Though Sutton claims he gave Ledger no advice on how to play Ennis, he remembers being shocked by the performance during his first screening of the film. "It was pretty surreal, because I looked at my life as a reflection of it," he says. "I saw everything about me in the film. Heath gave me the inspiration to tell my story, just from a role he played on set."

The two had met initially on the set of Ledger's 2003 Aussie western Ned Kelly, where Sutton was hired to teach the actor horse-riding skills. It's there that Sutton realized just how independent the actor could be, when Ledger--who had a taste for surfing and skateboarding--refused to wear a helmet and brushed off Sutton's attempts to make him don one.

"He said, 'But you're not wearing a helmet!' " Sutton laughs. "And so I said, 'Yeah, true, but you guys have to.' It was a little bit of a standoff--he went off to himself for an hour. Eventually, he did wear a helmet, but I had to eat my humble pie and wear one too!"

Though they eventually became good friends, Sutton says there was always something elusive about the actor. "He was pretty withdrawn, and he never let anyone right into him. I think he did early on, but the more public he became, the more he went into himself. He never let anybody know who 'Heath Ledger' was."

It's precisely that enigmatic quality, which protected Ledger in life, that now makes the actor's story so irresistible in death. Initially, he was a blank slate for speculation, catnip to the 24-hour news cycle that could spin him to fit into any narrative they pleased. One of the most compelling stories, one likely to grow with time, compares Ledger to James Dean.
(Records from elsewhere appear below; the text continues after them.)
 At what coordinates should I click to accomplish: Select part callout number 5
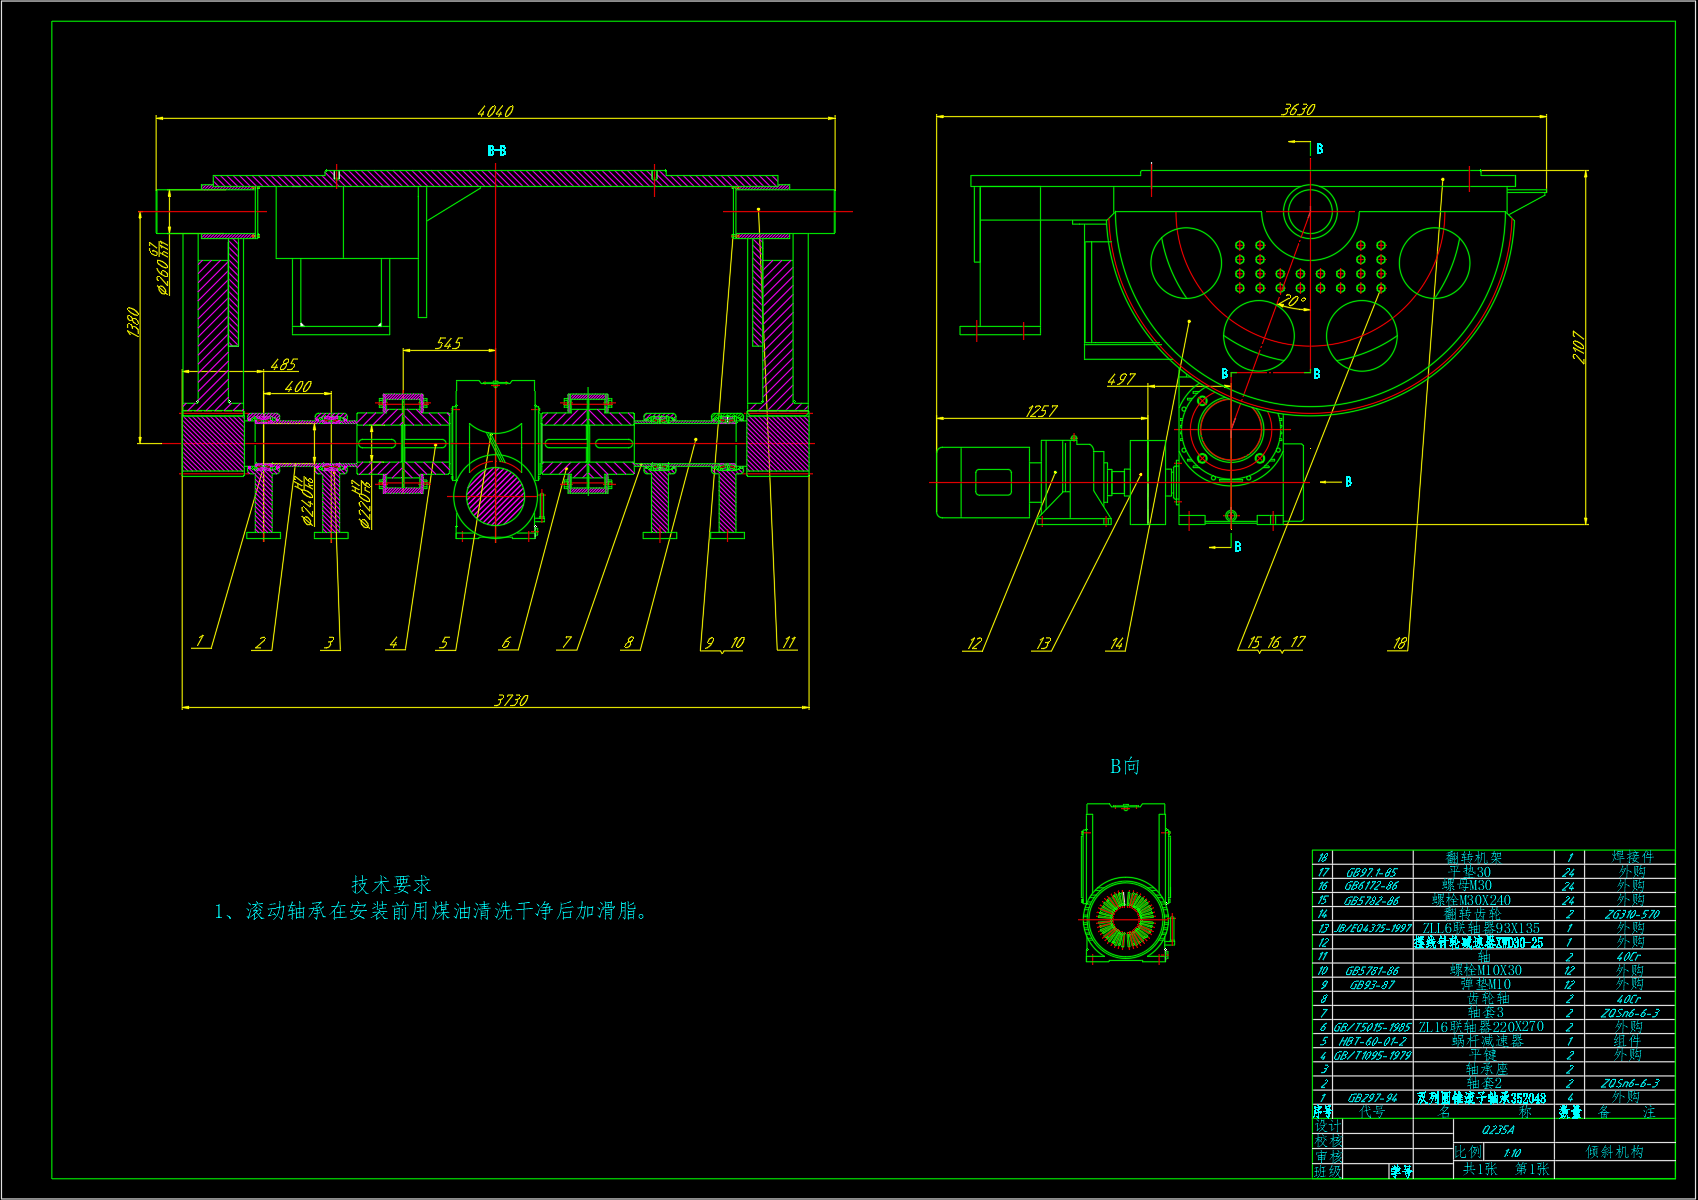click(x=444, y=642)
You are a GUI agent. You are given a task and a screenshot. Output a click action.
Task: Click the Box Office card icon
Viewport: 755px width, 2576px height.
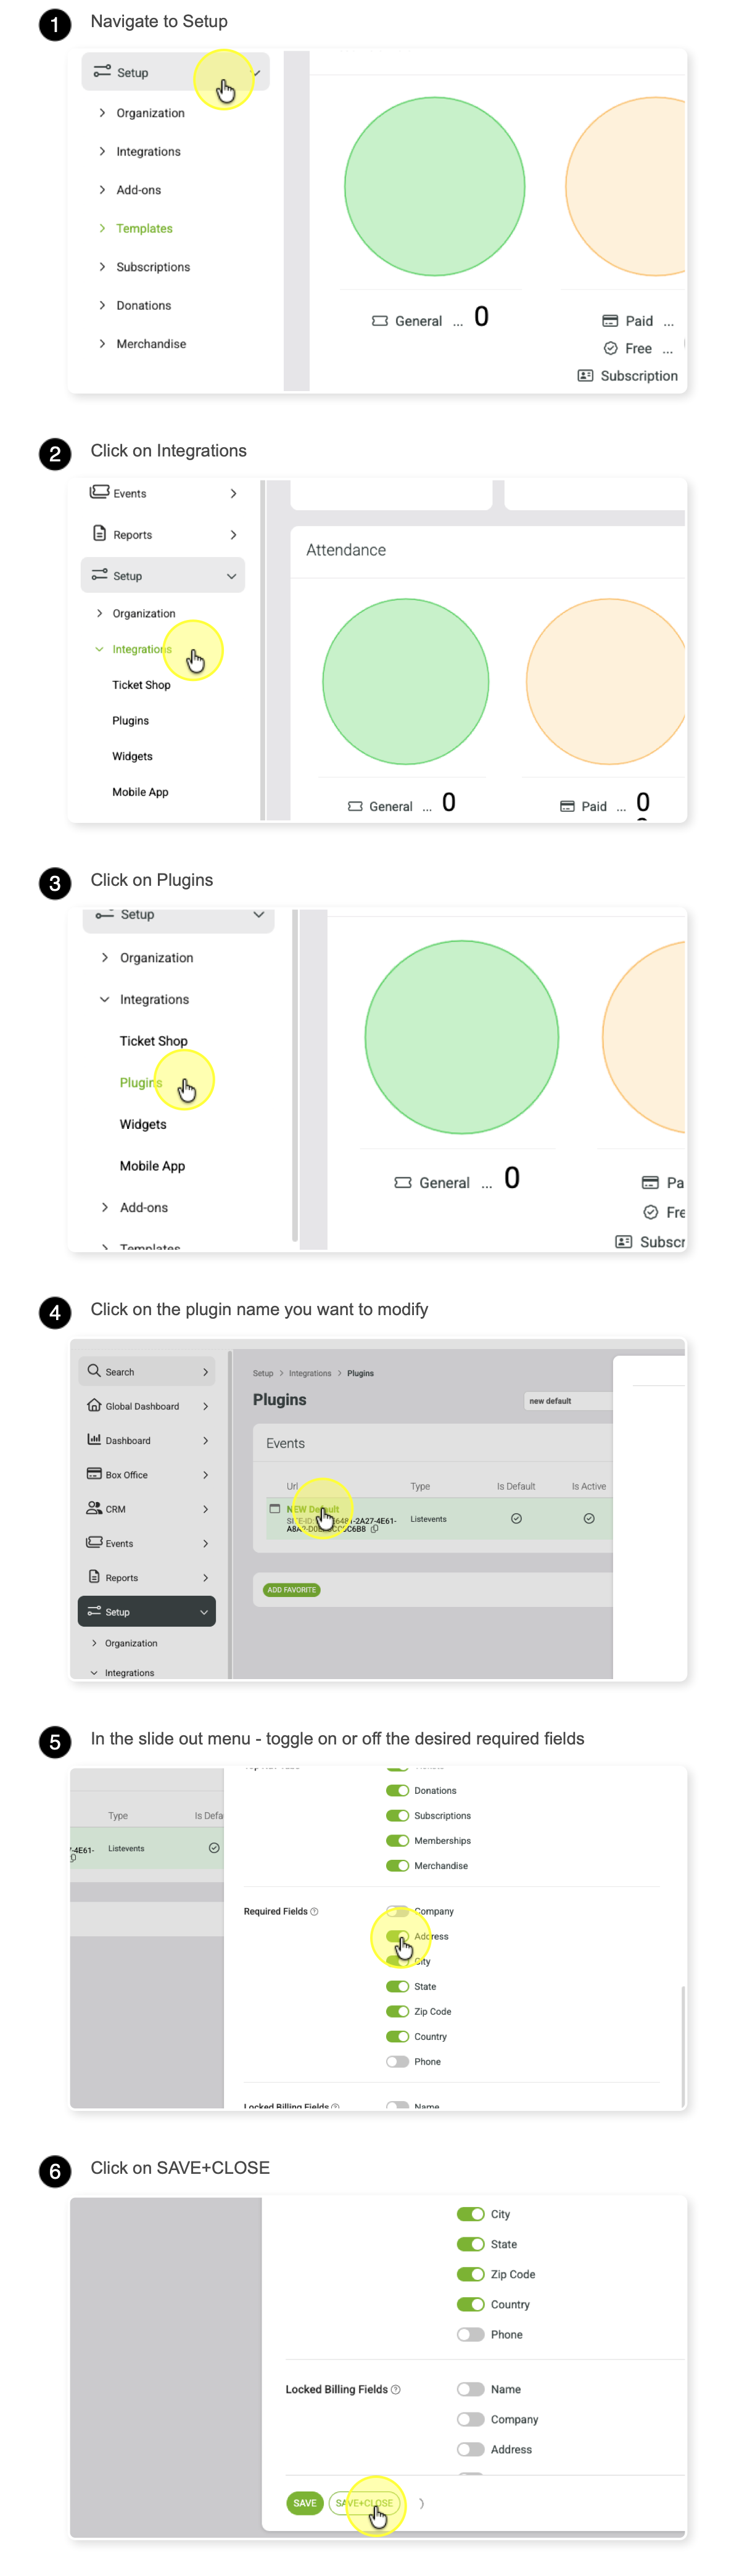click(x=94, y=1473)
Beyond its most obvious connection, it's an instructive primer of the homoerotic ingredients that go into creating a masculine icon.

Rebel Without a Cause gave Dean his most famous role, and though the character was straight, he was the object of homosexual desire (and informed by the actor's own sexual ambiguity). In spite of that--or, I'd posit, because of it--Dean's Jim Stark became a classic masculine archetype. Ledger's Ennis Del Mar, though, wasn't merely the object of gay interest--he was gay himself. The character was iconic from the time Brokeback was released, but Ledger's early death--and the photos of Heath as Ennis that accompanied nearly every obituary--has hastened his entry into the pantheon of on-screen masculinity.

If that enshrinement raises interesting questions about the role of gay men in creating masculine icons, it's also caused an early reevaluation of the phenomenon that was Brokeback Mountain. "In a way, [Brokeback fever] had just barely died down and was being put to rest, and now I think that Heath Ledger's death has made it spring up again," notes Rich. "That film became a classic, became a cult film, became a personalized object very quickly."

For a gay audience unused to seeing ourselves on such a big canvas, that level of identification is also why the death of Heath Ledger matters so much to us. We felt so deeply for Ledger because we felt so deeply for Ennis. To watch Heath's career soar, to watch him fulfill his potential, was to provide, at least by proxy, the happy ending that Ennis never got. Ennis expected nothing, but we expected everything for Heath, and the idea that we'll never get to see it puts one in mind of Jack Twist, turning away from Ennis Del Mar as his own dreams are dashed. "There's never enough time," he mutters. "Never enough."